[Item position entries]
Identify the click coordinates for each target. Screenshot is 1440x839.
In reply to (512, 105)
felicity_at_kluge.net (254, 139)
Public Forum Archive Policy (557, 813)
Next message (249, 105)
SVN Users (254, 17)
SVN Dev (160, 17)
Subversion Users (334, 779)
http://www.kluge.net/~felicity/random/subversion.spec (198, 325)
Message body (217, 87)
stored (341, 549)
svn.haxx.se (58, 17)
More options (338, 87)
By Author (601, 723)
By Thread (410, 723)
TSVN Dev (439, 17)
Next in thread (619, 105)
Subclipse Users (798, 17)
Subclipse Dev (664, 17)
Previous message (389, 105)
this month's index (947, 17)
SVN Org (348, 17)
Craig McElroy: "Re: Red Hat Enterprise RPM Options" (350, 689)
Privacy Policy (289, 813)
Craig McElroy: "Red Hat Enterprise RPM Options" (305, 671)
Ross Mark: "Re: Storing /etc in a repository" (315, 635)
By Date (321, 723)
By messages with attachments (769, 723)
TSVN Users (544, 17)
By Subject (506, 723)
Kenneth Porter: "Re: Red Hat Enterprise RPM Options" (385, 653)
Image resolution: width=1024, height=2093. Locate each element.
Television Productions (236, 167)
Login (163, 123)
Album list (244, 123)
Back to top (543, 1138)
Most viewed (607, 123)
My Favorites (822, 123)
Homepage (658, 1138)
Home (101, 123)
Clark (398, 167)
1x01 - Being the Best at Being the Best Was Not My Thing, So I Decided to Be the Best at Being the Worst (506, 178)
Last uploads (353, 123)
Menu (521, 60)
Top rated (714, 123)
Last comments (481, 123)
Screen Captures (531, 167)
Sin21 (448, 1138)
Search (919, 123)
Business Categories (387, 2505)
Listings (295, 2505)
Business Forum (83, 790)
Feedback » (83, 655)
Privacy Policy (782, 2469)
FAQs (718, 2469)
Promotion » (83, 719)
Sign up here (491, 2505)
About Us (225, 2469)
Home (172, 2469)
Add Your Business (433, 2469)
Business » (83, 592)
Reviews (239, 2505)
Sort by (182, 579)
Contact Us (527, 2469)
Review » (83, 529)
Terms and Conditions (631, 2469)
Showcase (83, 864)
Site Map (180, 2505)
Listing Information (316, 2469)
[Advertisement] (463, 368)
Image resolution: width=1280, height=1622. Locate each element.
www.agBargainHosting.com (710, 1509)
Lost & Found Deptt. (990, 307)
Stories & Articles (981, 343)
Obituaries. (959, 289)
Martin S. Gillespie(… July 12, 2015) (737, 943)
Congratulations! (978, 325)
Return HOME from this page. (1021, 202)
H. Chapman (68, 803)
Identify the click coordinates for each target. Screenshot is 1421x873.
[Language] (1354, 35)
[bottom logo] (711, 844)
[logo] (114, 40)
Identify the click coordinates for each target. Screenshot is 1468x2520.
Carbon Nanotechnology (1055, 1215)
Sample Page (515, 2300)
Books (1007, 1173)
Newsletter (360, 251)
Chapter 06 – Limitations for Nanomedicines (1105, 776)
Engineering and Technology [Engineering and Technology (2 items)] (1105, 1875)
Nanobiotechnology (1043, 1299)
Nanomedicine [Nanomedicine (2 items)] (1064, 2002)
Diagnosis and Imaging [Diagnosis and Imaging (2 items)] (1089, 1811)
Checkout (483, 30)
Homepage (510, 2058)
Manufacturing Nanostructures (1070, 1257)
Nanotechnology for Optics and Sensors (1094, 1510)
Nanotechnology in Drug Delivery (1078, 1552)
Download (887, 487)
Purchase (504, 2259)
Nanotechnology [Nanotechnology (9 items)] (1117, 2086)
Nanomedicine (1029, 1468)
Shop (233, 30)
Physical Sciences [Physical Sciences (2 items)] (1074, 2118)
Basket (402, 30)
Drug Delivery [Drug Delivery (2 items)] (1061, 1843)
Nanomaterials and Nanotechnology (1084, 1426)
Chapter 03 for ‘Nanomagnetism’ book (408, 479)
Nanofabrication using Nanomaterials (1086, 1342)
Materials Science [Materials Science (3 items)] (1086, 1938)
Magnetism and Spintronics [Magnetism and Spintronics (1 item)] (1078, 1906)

§ Objective: Rewrite all the entries above, changing "Homepage" to "Start page" and leaving everything else as it is.

§ Written reply:
Identify the click coordinates for each target. Screenshot is 1440x839.
In reply to (512, 105)
felicity_at_kluge.net (254, 139)
Public Forum Archive Policy (557, 813)
Next message (249, 105)
SVN Users (254, 17)
SVN Dev (160, 17)
Subversion Users (334, 779)
http://www.kluge.net/~felicity/random/subversion.spec (198, 325)
Message body (217, 87)
stored (341, 549)
svn.haxx.se (58, 17)
More options (338, 87)
By Author (601, 723)
By Thread (410, 723)
TSVN Dev (439, 17)
Next in thread (619, 105)
Subclipse Users (798, 17)
Subclipse Dev (664, 17)
Previous message (389, 105)
this month's index (947, 17)
SVN Org (348, 17)
Craig McElroy: "Re: Red Hat Enterprise RPM Options" (350, 689)
Privacy Policy (289, 813)
Craig McElroy: "Red Hat Enterprise RPM Options" (305, 671)
Ross Mark: "Re: Storing /etc in a repository" (315, 635)
By Date (321, 723)
By messages with attachments (769, 723)
TSVN Users (544, 17)
By Subject (506, 723)
Kenneth Porter: "Re: Red Hat Enterprise RPM Options" (385, 653)
Image resolution: width=1024, height=2093. Locate each element.
Television Productions (236, 167)
Login (163, 123)
Album list (244, 123)
Back to top (543, 1138)
Most viewed (607, 123)
My Favorites (822, 123)
Start page (658, 1138)
Home (101, 123)
Clark (398, 167)
1x01 - Being the Best at Being the Best Was Not My Thing, So I Decided to Be the Best at Being the Worst (506, 178)
Last uploads (353, 123)
Menu (521, 60)
Top rated (714, 123)
Last comments (481, 123)
Screen Captures (531, 167)
Sin21 (448, 1138)
Search (919, 123)
Business Categories (387, 2505)
Listings (295, 2505)
Business Forum (83, 790)
Feedback » (83, 655)
Privacy Policy (782, 2469)
FAQs (718, 2469)
Promotion » (83, 719)
Sign up here (491, 2505)
About Us (225, 2469)
Home (172, 2469)
Add Your Business (433, 2469)
Business » (83, 592)
Reviews (239, 2505)
Sort by (182, 579)
Contact Us (527, 2469)
Review » (83, 529)
Terms and Conditions (631, 2469)
Showcase (83, 864)
Site Map (180, 2505)
Listing Information (316, 2469)
[Advertisement] (463, 368)
Image resolution: width=1280, height=1622. Locate each element.
www.agBargainHosting.com (710, 1509)
Lost & Found Deptt. (990, 307)
Stories & Articles (981, 343)
Obituaries. (959, 289)
Martin S. Gillespie(… July 12, 2015) (737, 943)
Congratulations! (978, 325)
Return HOME from this page. (1021, 202)
H. Chapman (68, 803)
Identify the click coordinates for each target. Screenshot is 1421x873.
[Language] (1354, 35)
[bottom logo] (711, 844)
[logo] (114, 40)
Identify the click coordinates for each target. Screenshot is 1468x2520.
Carbon Nanotechnology (1055, 1215)
Sample Page (515, 2300)
Books (1007, 1173)
Newsletter (360, 251)
Chapter 06 – Limitations for Nanomedicines (1105, 776)
Engineering and Technology [Engineering and Technology (2 items)] (1105, 1875)
Nanobiotechnology (1043, 1299)
Nanomedicine [Nanomedicine (2 items)] (1064, 2002)
Diagnosis and Imaging [Diagnosis and Imaging (2 items)] (1089, 1811)
Checkout (483, 30)
Start page (510, 2058)
Manufacturing Nanostructures (1070, 1257)
Nanotechnology for Optics and Sensors (1094, 1510)
Nanotechnology in Drug Delivery (1078, 1552)
Download (887, 487)
Purchase (504, 2259)
Nanotechnology [Nanotechnology (9 items)] (1117, 2086)
Nanomedicine (1029, 1468)
Shop (233, 30)
Physical Sciences [Physical Sciences (2 items)] (1074, 2118)
Basket (402, 30)
Drug Delivery [Drug Delivery (2 items)] (1061, 1843)
Nanomaterials and Nanotechnology (1084, 1426)
Chapter 03 for ‘Nanomagnetism’ book (408, 479)
Nanofabrication using Nanomaterials (1086, 1342)
Materials Science [Materials Science (3 items)] (1086, 1938)
Magnetism and Spintronics [Magnetism and Spintronics (1 item)] (1078, 1906)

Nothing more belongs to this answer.